Michel de Broin

Jennifer Alleyn
Musée d’art contemporain de Montréal,
du 24 mai au 6 septembre 2013
Michel de Broin, Pile, 2010.
photo : © Michel de Broin, permission de l’artiste, du Musée d’art contemporain de Montréal et de la Galerie Division, Montréal

[In French]

L’artiste Michel de Broin, dont l’œuvre se déployait récemment au Musée d’art contemporain de Montréal pour un premier bilan critique, aurait pu inspirer à Charles Baudelaire son célèbre apophtegme : « Le beau est toujours bizarre »… Sculpteur de paradoxes, ce Montréalais de 43 ans, tour à tour ingénieur, mécanicien et pataphysicien, s’est prêté au jeu de la rétrospective. Avec la complicité du commissaire Mark Lanctôt, il propose avec ses « détournements de sens faits objets », ou comme le dirait Francis Ponge, ses « objeux », des œuvres ludiques réalisées au cours des dix dernières années qui mettent en forme la pensée, intriguent et interrogent notre rapport à la résistance.

Bicyclette, lavabo, chaises… sont retournés, inversés par le regard oblique d’une mise en scène de l’abîme et du heurt. Un fusil-trompe tire sur lui-même, des canons s’embrassent, une alarme rendue silencieuse sonne sous une cloche de verre… Ces « métaphores » tridimensionnelles prennent toujours pour point de départ une observation de guingois. Dans L’abîme de la liberté, 2013, inspirée par l’œuvre d’Auguste Bartholdi, la Liberté adopte une nouvelle posture : elle se tient en équilibre sur sa flamme, tête en bas, défiant la gravité. Sa prouesse tient ici à sa maîtrise de l’équilibre plutôt qu’à son enracinement. Rentré au pays après dix ans de résidences à l’étranger, l’artiste varie le médium selon l’inspiration et la ville où a été créée chaque pièce – Berlin, Londres ou Paris. Dans un accrochage soucieux de laisser les œuvres dialoguer presque aléatoirement, c’est un éloge au heurt, au choc et à la commotion, qui crée chez le visiteur un sentiment de surprise. L’étonnement n’est-il pas l’élément premier de la création ?

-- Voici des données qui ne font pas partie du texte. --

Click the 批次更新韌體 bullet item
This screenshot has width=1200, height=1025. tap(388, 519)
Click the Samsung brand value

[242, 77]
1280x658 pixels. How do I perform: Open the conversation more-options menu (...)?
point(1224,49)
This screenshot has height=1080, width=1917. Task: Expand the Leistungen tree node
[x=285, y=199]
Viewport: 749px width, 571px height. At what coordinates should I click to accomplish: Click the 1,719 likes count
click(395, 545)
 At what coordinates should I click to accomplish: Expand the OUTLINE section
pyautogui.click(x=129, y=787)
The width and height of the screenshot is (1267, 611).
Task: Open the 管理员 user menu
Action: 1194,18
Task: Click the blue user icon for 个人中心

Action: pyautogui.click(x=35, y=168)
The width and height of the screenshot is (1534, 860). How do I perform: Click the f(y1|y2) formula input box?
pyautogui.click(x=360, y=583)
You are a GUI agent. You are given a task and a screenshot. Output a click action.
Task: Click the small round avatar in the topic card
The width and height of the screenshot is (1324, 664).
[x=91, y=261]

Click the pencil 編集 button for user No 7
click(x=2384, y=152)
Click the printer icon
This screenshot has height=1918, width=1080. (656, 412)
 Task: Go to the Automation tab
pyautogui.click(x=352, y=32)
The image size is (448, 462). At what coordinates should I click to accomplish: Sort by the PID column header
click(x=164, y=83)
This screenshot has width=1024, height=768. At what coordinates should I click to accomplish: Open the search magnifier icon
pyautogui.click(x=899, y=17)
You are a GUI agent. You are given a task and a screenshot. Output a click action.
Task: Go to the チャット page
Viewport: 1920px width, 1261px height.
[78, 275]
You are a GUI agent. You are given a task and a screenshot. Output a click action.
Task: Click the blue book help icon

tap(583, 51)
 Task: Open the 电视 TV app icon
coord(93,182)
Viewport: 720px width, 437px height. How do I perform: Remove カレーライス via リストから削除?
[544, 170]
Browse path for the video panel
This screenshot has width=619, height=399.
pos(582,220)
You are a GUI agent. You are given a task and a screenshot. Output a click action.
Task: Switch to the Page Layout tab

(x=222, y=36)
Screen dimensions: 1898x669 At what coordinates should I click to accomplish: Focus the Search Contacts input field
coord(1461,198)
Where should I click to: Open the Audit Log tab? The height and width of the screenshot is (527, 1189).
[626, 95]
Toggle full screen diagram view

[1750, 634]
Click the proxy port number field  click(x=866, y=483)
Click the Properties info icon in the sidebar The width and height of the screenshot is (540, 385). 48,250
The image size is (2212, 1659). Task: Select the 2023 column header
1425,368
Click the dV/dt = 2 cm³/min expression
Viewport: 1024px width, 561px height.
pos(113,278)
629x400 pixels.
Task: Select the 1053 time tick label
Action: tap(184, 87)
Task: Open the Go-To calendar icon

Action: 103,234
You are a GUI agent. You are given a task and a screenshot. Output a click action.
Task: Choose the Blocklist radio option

Lauréat en 2007 du prix Sobey pour les arts et boursier de la Harpo Foundation à Los Angeles et de la Krasner-Pollock Foundation à New York, de Broin approfondit une pratique transdisciplinaire qui exerce une grande fascination, par les réactions inédites qu’elle fait surgir d’un mariage entre la technologie et la poésie du quotidien. Parmi les coups de génie, une bicyclette convertissant l’énergie en fumée (Keep on smoking, 2006), un lavabo duchampien dont s’écoule un filet d’eau et de feu incompréhensiblement entremêlés (Étant données, 2013). Ampoules, aimants, fils chauffants, tubulures et cadrans numériques transforment la salle du Musée en cabinet d’inventeur. Les créatures se toisent, avec leurs yeux d’horloge ou de pile ; boulons et culots d’ampoule servent de cavités oculaires aux monstres d’ingéniosité qui peuplent ce zoo particulier. La photographie Pile, avec ses sections de réverbère cordées comme des bûches, prolonge la vidéo dans laquelle un lampadaire est abattu à la scie à chaîne, plongeant le paysage urbain dans une obscurité ténébreuse – l’homme devant l’univers ? –, qui laisse soudainement entrevoir les étoiles…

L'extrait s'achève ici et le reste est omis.